▶ [The request]:
Collect each line of the material that contains the string "screenshot"; case counts.

···

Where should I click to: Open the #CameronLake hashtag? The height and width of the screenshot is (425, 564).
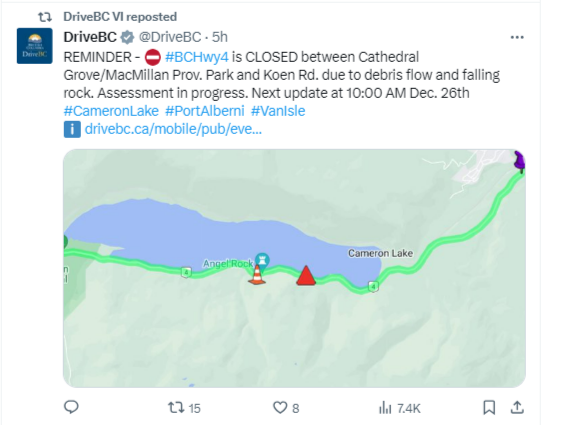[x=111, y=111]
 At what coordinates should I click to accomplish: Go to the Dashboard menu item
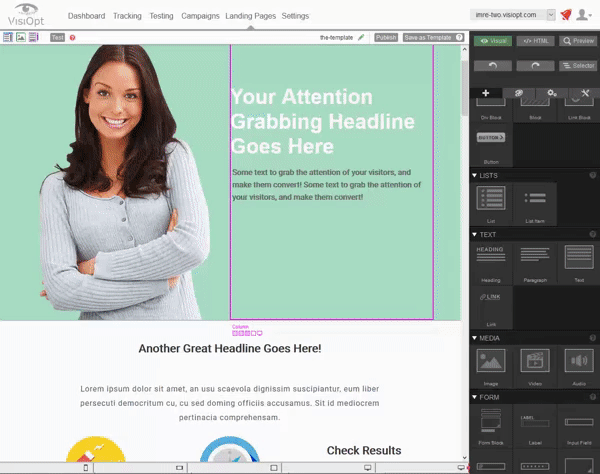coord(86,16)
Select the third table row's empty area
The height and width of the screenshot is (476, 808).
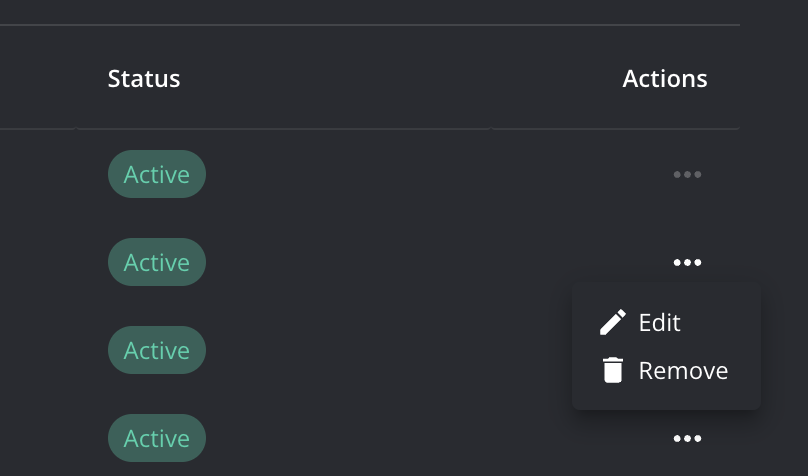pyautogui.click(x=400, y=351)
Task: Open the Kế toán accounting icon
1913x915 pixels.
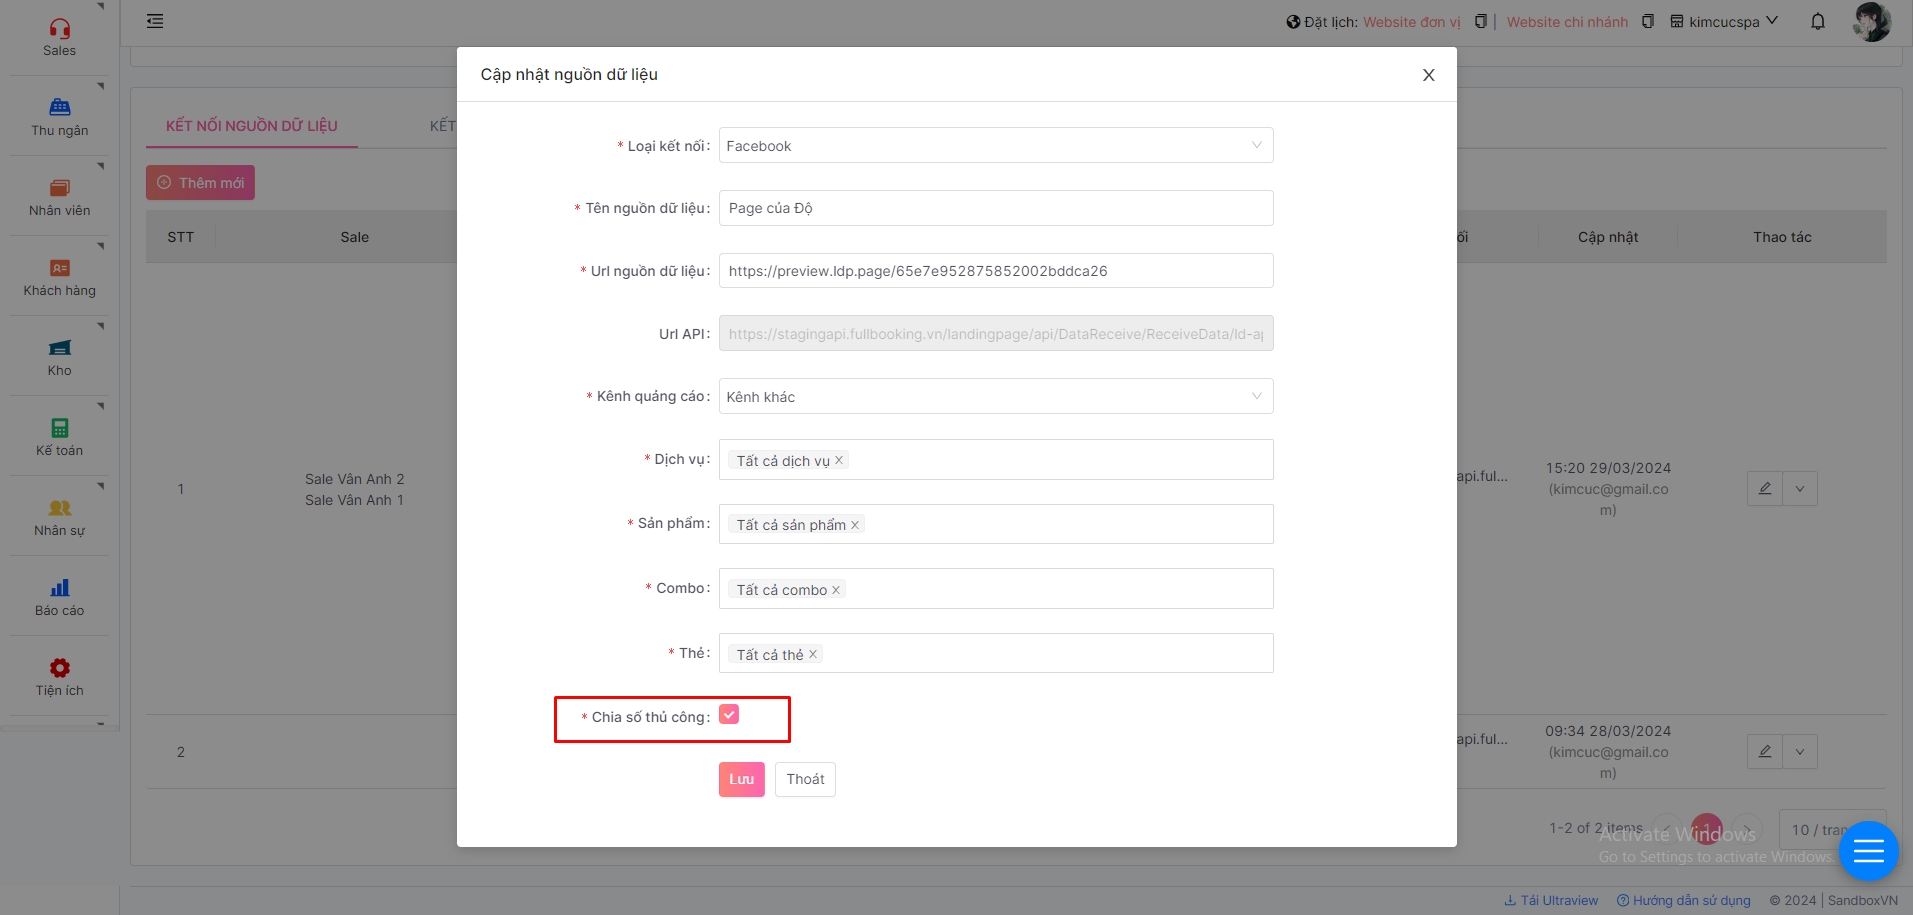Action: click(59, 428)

···

▶ [Exercise result]:
Where should I click to: Open the #CameronLake hashtag? The height and width of the screenshot is (425, 564).
The height and width of the screenshot is (476, 808).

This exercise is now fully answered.